Bill Seeks to Silence Constituents (My Testimony)
Saturday at 9:00 am, members of the public stood in long lines to sign up to testify at the Loussac Library. It was the first public meeting of the year for the Anchorage Legislative Caucus. The meeting was called so the legislators could hear from their constituents before they headed off to Juneau in two weeks for the start of the legislative session.
It was clear that the main issue on the minds of the majority of the approximately 150 people who showed up, was education. Teachers, parents, students from the Service High Seminar Program, professors, doctors and other members of the community all testified about the underfunding of Alaska education and the toll it would take on the community as well as the future Alaska economy.
However, many others came to testify regarding bills that were already sitting in committee as well as the new bills pre-filed by legislators for the new session.
While there were many issues I wished to speak on, each of us only had three minutes to make our pitch. I chose to speak on one of the pre-filed bills, HB 235, courtesy of Rep. Pete Higgins, R-Fairbanks. Below is my testimony:
“Good Morning! My name is Linda Kellen Biegel and I thank the Legislators for this opportunity to speak.
“I am here today because I am alarmed at the introduction of HB 235. It is a bill that would not only restrict the public from records currently available to them at the Alaska Public Offices Commission, but would also make hearings of elected officials that are presently open to the public confidential. In addition, this bill would punish any filer who was to discuss a pending complaint with his/her fellow citizens by dismissing that complaint. This is of particular concern to me due to my past experience with APOC.
“In October 2010, I filed a complaint against a powerful sitting legislator for APOC violations regarding advertisements during his 2010 campaign. I also filed against other members of his campaign staff because my research provided clear evidence that they were direct participants in these violations.
“The first report, and conclusions from the APOC staff, seemed to miss much of that evidence and mostly acquitted the legislator. The APOC staff posted that report in advance of the hearing (as is current procedure), which allowed me to do further research to counter the report. That further research actually included information from APOC’s own staff report and their website. However, it also included an outside newspaper which ran the ads. After my rebuttal testimony, the Commission rejected the staff report and told them to try again. Almost a year later, the legislator settled with APOC, and as part of that settlement he was the only one fined for the violations. The others were just required to take APOC training.”

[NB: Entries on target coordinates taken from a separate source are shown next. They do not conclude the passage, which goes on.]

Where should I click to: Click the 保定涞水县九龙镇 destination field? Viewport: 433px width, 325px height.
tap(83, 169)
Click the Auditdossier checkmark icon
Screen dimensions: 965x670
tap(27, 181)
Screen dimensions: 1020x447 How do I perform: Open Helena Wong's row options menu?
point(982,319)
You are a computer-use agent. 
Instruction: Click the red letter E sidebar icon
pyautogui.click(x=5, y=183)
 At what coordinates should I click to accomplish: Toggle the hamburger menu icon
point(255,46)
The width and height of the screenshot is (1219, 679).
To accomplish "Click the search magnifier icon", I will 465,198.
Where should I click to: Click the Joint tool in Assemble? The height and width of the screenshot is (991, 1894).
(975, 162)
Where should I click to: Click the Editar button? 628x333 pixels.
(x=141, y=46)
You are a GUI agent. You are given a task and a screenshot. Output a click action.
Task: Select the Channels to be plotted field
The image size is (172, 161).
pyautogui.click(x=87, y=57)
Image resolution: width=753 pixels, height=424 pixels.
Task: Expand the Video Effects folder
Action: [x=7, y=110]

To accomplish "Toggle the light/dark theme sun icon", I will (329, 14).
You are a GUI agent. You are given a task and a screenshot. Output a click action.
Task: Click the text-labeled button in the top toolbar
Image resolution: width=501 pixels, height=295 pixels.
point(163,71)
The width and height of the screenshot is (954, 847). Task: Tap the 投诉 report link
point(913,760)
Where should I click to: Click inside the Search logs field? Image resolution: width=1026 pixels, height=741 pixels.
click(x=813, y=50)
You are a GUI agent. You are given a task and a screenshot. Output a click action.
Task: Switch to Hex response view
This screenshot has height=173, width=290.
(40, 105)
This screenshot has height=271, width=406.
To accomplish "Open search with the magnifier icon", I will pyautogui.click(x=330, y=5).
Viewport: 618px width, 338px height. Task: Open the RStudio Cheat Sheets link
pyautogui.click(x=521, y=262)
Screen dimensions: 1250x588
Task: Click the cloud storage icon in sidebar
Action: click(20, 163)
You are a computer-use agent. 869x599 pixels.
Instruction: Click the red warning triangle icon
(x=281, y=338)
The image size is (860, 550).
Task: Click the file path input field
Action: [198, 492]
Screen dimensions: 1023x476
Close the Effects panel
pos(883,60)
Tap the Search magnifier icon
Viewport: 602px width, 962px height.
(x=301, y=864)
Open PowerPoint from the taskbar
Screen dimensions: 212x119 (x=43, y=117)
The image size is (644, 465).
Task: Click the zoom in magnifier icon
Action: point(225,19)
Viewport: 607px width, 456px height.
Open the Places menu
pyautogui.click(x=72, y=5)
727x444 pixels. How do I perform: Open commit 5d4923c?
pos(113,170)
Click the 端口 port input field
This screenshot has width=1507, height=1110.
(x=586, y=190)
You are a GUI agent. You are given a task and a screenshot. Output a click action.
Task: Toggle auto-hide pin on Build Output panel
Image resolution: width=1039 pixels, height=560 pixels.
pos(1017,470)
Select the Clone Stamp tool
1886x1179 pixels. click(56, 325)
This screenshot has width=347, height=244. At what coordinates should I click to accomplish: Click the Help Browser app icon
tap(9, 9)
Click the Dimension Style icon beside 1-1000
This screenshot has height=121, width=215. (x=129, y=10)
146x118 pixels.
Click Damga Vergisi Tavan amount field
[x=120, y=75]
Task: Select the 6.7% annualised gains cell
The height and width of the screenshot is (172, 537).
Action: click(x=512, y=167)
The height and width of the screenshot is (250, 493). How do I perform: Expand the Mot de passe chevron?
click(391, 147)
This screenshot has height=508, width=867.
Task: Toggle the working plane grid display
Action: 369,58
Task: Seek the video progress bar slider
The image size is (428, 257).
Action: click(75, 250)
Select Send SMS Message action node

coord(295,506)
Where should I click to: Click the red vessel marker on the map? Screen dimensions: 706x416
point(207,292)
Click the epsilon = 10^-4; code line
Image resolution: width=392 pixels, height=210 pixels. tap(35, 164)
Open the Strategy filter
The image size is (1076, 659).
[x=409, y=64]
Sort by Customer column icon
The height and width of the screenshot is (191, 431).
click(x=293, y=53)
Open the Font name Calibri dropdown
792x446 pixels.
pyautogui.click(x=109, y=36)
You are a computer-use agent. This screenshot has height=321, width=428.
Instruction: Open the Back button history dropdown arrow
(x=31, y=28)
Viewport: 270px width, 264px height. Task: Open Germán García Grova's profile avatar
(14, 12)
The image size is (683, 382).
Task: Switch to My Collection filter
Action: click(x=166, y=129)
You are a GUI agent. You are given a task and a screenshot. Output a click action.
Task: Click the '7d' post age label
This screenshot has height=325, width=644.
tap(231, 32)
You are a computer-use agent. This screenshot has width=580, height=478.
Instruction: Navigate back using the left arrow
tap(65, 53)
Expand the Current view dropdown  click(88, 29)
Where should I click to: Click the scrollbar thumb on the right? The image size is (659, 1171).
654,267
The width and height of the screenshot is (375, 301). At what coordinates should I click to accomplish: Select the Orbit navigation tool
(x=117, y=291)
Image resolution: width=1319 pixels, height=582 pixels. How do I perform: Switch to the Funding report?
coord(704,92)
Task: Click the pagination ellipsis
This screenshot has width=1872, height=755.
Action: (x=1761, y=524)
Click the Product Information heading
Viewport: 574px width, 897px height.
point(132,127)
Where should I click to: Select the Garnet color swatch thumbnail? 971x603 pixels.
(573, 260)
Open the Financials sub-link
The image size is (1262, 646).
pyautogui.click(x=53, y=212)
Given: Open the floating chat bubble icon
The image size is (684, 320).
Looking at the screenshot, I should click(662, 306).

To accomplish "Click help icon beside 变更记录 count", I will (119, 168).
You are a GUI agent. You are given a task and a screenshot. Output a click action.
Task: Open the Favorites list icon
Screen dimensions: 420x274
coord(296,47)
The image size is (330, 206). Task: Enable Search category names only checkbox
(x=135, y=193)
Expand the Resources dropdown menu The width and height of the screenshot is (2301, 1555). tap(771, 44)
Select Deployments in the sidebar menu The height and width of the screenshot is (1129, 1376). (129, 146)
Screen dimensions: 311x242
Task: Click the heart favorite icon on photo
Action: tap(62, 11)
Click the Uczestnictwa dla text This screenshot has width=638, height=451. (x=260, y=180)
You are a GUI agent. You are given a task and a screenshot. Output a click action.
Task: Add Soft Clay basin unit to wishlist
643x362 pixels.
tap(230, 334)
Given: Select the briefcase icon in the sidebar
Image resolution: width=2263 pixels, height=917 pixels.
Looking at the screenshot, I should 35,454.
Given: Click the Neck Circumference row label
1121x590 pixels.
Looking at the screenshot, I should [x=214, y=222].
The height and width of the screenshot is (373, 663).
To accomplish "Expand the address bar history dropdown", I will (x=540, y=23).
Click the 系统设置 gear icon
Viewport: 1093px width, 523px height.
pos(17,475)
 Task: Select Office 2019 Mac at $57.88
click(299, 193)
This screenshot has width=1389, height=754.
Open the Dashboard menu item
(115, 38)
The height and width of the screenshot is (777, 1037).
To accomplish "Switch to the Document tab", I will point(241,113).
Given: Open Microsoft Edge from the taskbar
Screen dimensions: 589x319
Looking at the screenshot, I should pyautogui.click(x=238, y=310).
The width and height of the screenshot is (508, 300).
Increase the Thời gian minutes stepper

That outcome would not be possible under this new bill:
– APOC would be unable to make their interim staff report on their website, preventing members of the public from pointing out errors,
– A filer would be unable to contact outside parties to do further research into the complaint once it was filed without it being in danger of dismissal,
– The public and media would be unable to attend the hearings of their elected officials.
– Because the settlement did not cite with wrongdoing the campaign staff folks who were obvious participants in the violation, the paperwork on them would be sealed and unavailable for public view. Because their participation was so intertwined with the legislators, it very well might cause his to be either sealed or redacted.
– And, very importantly, this bill would remove the voice of the constituents from this equation. It is my experience that constituents are perhaps the only motivators for some politicians to behave.
I have experience with other regulatory statutes in the state, including the Executive Branch Ethics Act that became famous back in 2008/2009 under Governor Palin. In August 2009, there was much bluster about instituting punishment for those who filed complaints under that Act and then took that information public.
The Attorney General at that time, Dan Sullivan, issued an opinion on that proposed change to the Act and a number of others, as reported by the Daily News:
‘The new opinion says there’s no legal basis to penalize citizens just for talking about an ethics complaint.
‘Because public dialogue about government actions is speech at the core of the First Amendment, we do not recommend imposing sanctions on a citizen for disclosing information about an ethics complaint he or she has filed,’ the opinion says.
“It’s amazing that, soon, many of our legislators and legislative candidates will be gratefully accepting that Citizen’s-United-Supreme-Court-designated-extension of ‘free speech,’ commonly known as ‘money,’ as it begins pouring into our state, and into their coffers. Yet, at the same time, members of that same legislature (through this bill) are attempting to restrict the oldest and most common form of free speech, commonly known as ‘speech.’”
In the words of Alannis Morrisette, “Isn’t it ironic?”